Published June 25, 2013 9:45 pm

Claims backlog • VA claims it is on track to end backlog in 2015.
This is an archived article that was published on sltrib.com in 2013, and information in the article may be outdated. It is provided only for personal research purposes and may not be reprinted.

Veterans can now file their disability claims online, a move that will help the Department of Veterans Affairs erase its backlog of claims in 2015, V.A. Secretary Eric Shinseki said Tuesday in Salt Lake City.

Shinseki spent the day visiting the V.A.'s regional office in Salt Lake City, where claims for disabilities and pensions are processed, and the George E. Wahlen Department of Veterans Affairs Medical Center. He also toured Valor House, a new apartment complex for homeless veterans which opened in March on the V.A. campus on Salt Lake City's east side.

The online claims are linked to the new Veterans Benefits Management System (VBMS), the electronic claims processing system that is now in place ahead of schedule in all 56 regional offices around the country, Shinseki said.

Salt Lake City's regional office piloted the program last year, he noted. "They did a superb job of giving us a terrific automation tool," Shinseki said of the V.A. regional office, where 577 Utahns work.

A V.A. inspector general report dinged the V.A. earlier in the year, saying the VBMS was rolled out before it was fully tested, and that V.A.'s design-as-you-go plan exposed performance issues.

For example, an inspector general told a Senate subcommittee, an April 8 update of the system unexpectedly made it unavailable nationwide for two days.

Shinseki said Tuesday that VBMS will be improved and new features added based on feedback from users.

New claims files are stored electronically, although those coming over from the Department of Defense will continue to be filed on either paper or electronically through at least December.

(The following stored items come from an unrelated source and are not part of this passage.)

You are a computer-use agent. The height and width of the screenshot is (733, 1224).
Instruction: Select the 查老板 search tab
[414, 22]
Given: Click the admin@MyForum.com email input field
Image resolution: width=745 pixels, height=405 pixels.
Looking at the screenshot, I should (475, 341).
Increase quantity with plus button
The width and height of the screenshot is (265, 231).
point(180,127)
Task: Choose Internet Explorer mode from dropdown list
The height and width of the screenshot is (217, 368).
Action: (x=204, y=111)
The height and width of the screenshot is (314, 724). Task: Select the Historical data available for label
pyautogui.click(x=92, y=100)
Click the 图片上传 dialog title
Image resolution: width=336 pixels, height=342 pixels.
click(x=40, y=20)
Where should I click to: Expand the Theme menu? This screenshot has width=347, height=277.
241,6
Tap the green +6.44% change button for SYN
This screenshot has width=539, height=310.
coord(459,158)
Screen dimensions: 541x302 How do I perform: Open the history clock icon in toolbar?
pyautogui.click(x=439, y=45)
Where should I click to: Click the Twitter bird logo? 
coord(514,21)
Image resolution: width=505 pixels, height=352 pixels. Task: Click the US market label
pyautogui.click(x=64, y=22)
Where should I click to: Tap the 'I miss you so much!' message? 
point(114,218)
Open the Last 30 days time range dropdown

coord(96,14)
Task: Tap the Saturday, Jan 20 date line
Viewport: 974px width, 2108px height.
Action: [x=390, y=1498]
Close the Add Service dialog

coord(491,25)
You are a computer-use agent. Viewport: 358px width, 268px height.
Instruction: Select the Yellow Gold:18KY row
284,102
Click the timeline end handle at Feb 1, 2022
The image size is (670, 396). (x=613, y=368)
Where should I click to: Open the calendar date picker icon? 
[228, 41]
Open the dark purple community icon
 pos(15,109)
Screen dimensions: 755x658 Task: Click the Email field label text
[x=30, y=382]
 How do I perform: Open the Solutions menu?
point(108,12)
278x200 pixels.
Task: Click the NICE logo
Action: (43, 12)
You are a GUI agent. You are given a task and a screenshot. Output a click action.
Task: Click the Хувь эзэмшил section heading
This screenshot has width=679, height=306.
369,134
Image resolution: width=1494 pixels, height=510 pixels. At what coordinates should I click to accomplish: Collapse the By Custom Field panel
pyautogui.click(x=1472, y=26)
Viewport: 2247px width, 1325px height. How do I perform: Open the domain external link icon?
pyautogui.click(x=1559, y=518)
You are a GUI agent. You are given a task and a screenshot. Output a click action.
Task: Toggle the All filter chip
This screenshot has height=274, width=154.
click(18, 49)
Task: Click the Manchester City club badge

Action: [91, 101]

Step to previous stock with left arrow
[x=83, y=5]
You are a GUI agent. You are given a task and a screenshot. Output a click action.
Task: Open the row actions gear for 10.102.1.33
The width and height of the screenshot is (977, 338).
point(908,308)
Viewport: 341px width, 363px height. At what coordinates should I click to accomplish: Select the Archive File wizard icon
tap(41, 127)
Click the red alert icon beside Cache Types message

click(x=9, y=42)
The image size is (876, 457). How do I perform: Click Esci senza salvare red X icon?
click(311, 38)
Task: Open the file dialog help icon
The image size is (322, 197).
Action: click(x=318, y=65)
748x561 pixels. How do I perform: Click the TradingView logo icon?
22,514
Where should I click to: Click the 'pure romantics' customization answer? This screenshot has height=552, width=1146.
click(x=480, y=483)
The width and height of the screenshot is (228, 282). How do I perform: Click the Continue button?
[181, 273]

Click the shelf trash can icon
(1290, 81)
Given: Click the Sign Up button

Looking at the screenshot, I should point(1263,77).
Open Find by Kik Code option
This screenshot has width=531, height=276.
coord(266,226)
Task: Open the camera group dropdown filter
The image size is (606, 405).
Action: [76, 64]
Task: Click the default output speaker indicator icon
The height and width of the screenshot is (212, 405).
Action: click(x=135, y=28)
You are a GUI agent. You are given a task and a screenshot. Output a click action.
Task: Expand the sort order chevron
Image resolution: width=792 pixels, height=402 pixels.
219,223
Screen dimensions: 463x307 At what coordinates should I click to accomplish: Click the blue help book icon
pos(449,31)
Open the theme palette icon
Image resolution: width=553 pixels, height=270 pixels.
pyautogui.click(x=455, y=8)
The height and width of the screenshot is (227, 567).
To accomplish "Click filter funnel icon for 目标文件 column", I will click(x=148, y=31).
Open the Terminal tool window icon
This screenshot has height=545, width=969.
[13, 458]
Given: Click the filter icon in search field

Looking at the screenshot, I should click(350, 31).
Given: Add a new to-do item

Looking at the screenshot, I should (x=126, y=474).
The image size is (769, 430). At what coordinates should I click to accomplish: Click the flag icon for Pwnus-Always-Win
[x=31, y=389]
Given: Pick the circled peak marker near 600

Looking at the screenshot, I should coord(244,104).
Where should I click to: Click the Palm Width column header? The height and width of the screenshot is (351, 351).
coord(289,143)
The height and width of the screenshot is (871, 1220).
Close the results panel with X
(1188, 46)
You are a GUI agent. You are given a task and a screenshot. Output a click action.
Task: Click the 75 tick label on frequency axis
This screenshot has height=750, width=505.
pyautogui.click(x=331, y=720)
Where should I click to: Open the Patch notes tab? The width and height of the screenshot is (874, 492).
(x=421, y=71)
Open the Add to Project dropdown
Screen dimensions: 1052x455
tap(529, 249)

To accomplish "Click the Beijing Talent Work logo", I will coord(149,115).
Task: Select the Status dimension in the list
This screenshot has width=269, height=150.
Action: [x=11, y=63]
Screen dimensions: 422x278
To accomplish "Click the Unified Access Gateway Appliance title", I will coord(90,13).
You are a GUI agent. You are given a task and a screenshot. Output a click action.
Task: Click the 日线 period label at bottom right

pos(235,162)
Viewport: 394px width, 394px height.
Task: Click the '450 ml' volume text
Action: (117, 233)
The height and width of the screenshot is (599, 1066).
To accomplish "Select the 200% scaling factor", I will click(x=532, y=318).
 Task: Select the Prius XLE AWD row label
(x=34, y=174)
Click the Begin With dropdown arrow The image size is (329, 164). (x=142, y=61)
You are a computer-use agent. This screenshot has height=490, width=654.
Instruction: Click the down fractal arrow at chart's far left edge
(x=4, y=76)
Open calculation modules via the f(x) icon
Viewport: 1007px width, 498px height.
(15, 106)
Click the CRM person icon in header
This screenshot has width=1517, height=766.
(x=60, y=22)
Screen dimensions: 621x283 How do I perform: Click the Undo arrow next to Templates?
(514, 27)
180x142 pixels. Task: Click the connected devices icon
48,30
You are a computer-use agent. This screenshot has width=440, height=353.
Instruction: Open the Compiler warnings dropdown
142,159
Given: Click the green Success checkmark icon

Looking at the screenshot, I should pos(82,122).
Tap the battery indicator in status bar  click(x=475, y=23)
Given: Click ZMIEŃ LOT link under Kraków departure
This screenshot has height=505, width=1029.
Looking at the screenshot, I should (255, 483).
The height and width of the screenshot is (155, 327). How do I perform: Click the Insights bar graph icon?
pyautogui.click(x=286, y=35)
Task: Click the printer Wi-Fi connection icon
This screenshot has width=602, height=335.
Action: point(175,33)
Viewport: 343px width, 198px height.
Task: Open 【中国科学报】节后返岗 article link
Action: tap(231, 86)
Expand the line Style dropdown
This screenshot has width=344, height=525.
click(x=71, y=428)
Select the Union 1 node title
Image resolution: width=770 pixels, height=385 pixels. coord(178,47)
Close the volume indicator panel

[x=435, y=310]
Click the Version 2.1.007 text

"This is a big crossover year for us," Shinseki said. "We are turning off the spigots of paper even as we are standing up our automation capability."

Existing paper files are being scanned so they, too, are digital, but Shinseki said he can't say how long that will take. "It's a massive scanning effort."

Digitizing records is key to the V.A.'s goal of eliminating the backlog of veterans claims. A claim older than 125 days is considered part of the backlog.

The agency has made some progress since March, when pending claims peaked at 822,520, with nearly 72 percent part of the backlog. As of Saturday, there were 749,225 claims pending; two-thirds of them were older than 125 days.

Shinseki pointed to another measure by which he judges the V.A. meeting its 2015 goal. Claims raters throughout the system were processing 80,000 claims a month in February and March, but bumped the number to 94,000 in April and 107,000 in May, he said.

"We have production going up in the right direction," he said.

kmoulton@sltrib.com

Twitter: @KristenMoulton —

Disability claims in Utah

Some 20,000 Utah veterans are paid $30.5 million in disability and pension benefits each year. The Salt Lake City Regional Office of the VA has completed 11,295 veterans' claims since October. The VA regional office has 577 employees.